Sound familiar? Forced puns, odd usage of language: par for the course at the Daily Mail. A sprinkling of hyperbole completes the picture.
Notice the word ‘marketed’. If Conboy is correct in his assessment, then it may be said that the Daily Mail consciously manipulates language to create marketing opportunities within its readership. What is it selling? An ideology? A moral viewpoint? Or just newspapers?
Quoted by Conboy, S J Taylor has said that ‘tabloid journalism is the direct application of capitalism to events and ideas. Profit, not ethics, is the prevailing motivation’. Reviewing the evidence presented here and elsewhere, one finds it hard to disagree. The Mail may take a stance on an issue, but I suspect it is not for any reason other than profit.
Des Kelly has commented that:
You can’t ignore anything in the Daily Mail, even if you want to. The editor Paul Dacre understands his market better than any rival. The day I joined, he said, “Make them laugh, make them cry, or make them angry”, which isn’t a bad template for a columnist.
It appears to me, and perhaps it appears to you, that the Daily Mail is merely a vehicle for financial gain. There are no deeply-held beliefs; no heartfelt desires to impart knowledge or a moral lesson. Behind the garish façade of tits, bile and glaring contradictions, lies only money.
Lots of it, too. The Mail is owned by Associated Newspapers Ltd which has revenues of £931m, which is itself part of the Daily Mail and General Trust plc.; annual revenue, over £2 billion.
It will never be enough, though: a company exists to produce more wealth for its owners. How it does that is, evidently, of not too great a concern. The private lives and welfare of celebrities and ordinary people are, as we have seen, subordinated to the profit motive. Truth and accuracy also fall victim to this most attractive of lures. So…
What to do about the Daily Mail?
I don’t want to preach only to the converted on this point. The likelihood is that, if you are reading this (and if you’ve managed to get this far, thank you) then you share my opinion of the Mail. If that is the case, then I would like to ask you: please share this article with others. Introduce them to the media blogs I link to in the sidebar (somewhere way up there ↑) and encourage them to think critically about what they read in the papers. If you know someone who reads the Mail, point them this way.
The only way to destroy something in a capitalist society is to deprive it of money.

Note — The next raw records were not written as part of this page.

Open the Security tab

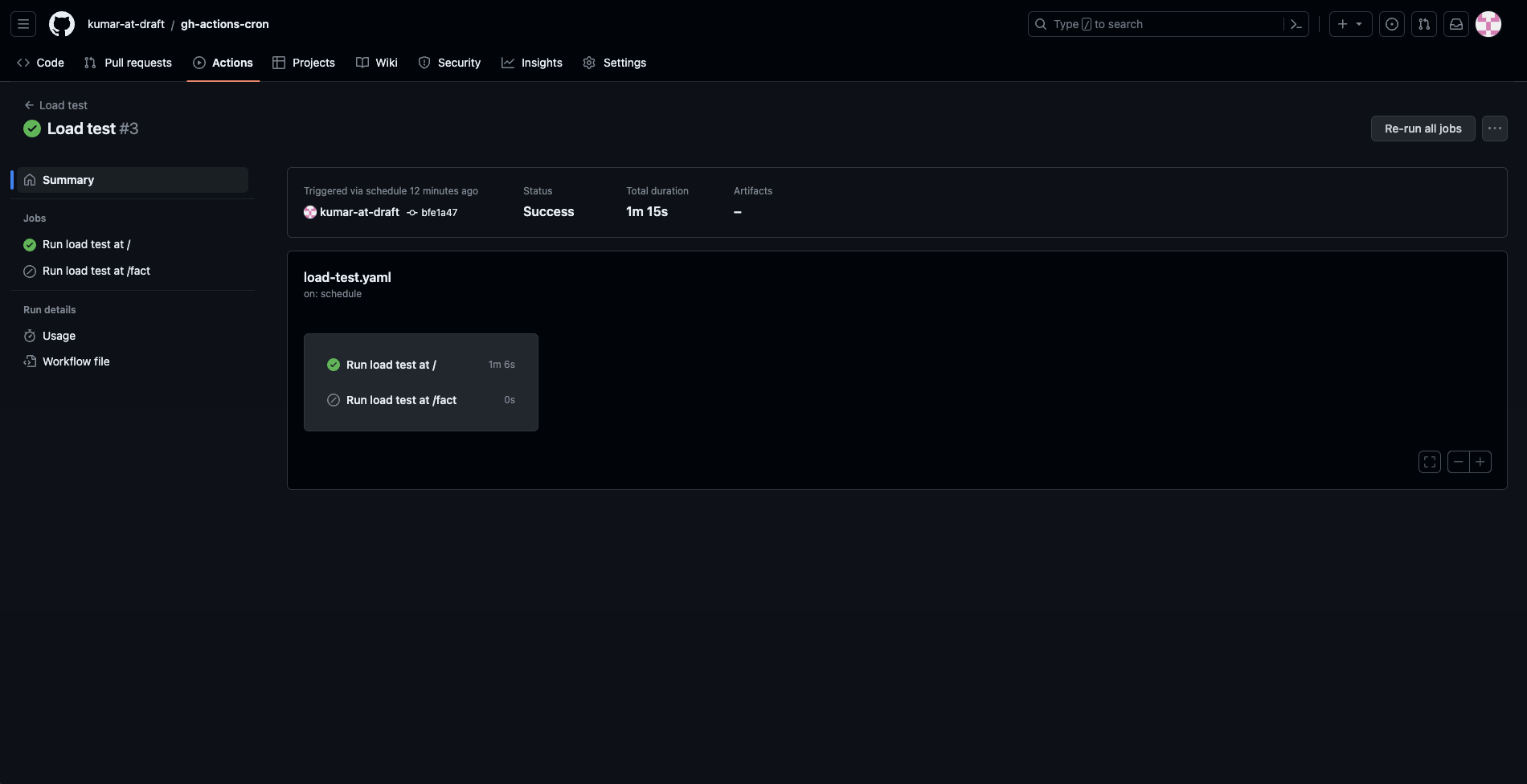coord(449,63)
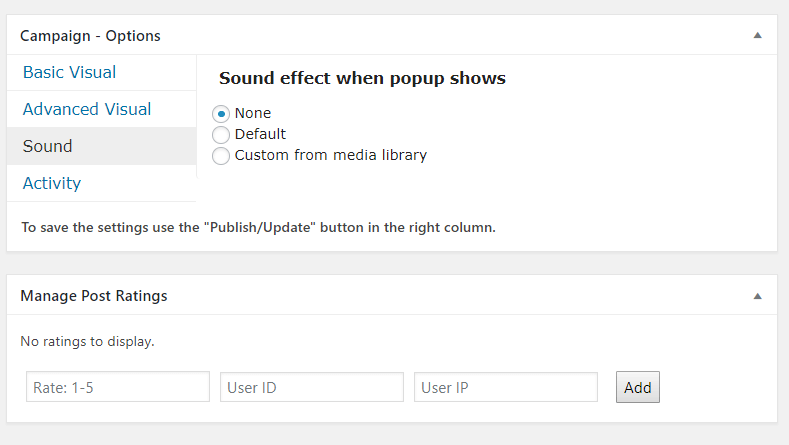This screenshot has height=445, width=789.
Task: Click the "Custom from media library" label
Action: [x=331, y=155]
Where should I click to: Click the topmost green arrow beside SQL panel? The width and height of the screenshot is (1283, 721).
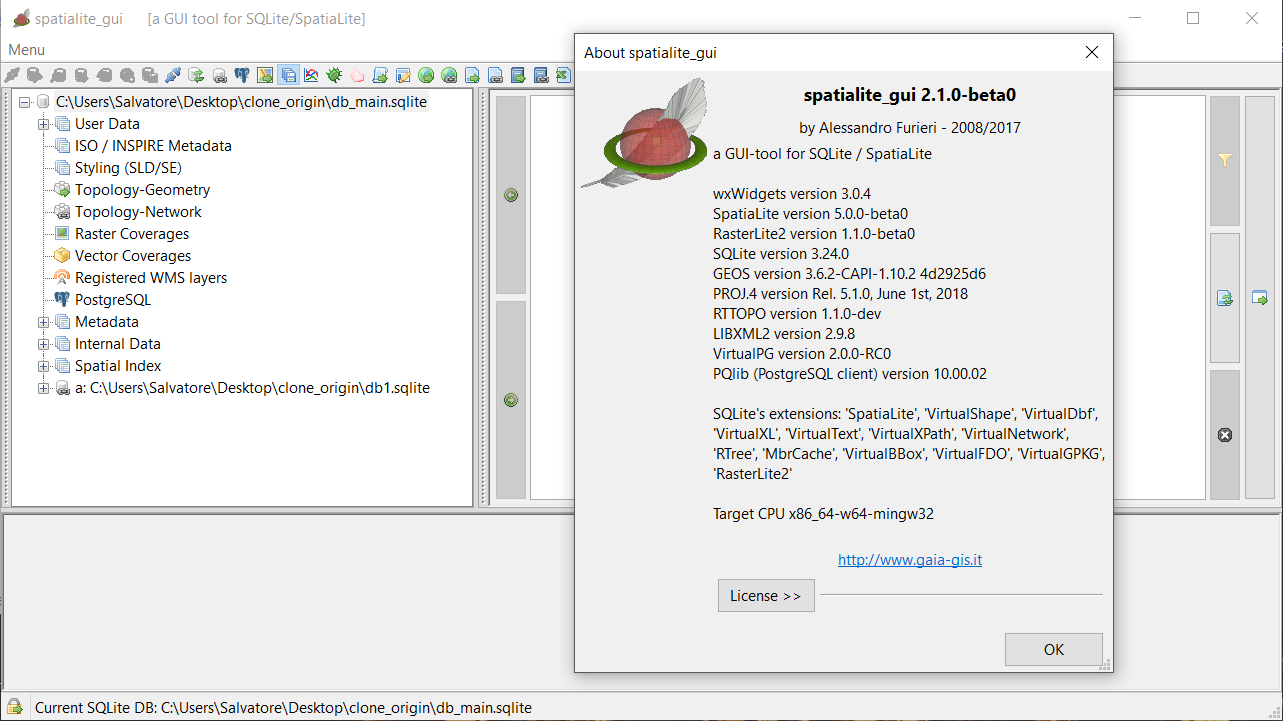[511, 195]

If this article convinces a few people to stop buying the Daily Mail, I shall be happy.







husband insists on the mail. I can’t bear it. but I do the sudokus in it every day. try to keep my brain a bit more active.
It’s about all there is in it worth looking at. Very sloppy journalists. Linda lee Potter used to be good though. The woman who does it now on a Wednesday sometimes gets a read if I get time. She’s not too bad. Alison Pearson I think she’s called and she has a sense of humour at least. The rest is absolute dross. IMHO. Would rather get my news from twitter. (usually a few days before the mail picks it up).
Thanks for your comment. I’d be interested to read your husband’s response to this post, if you were able to persuade him to read it.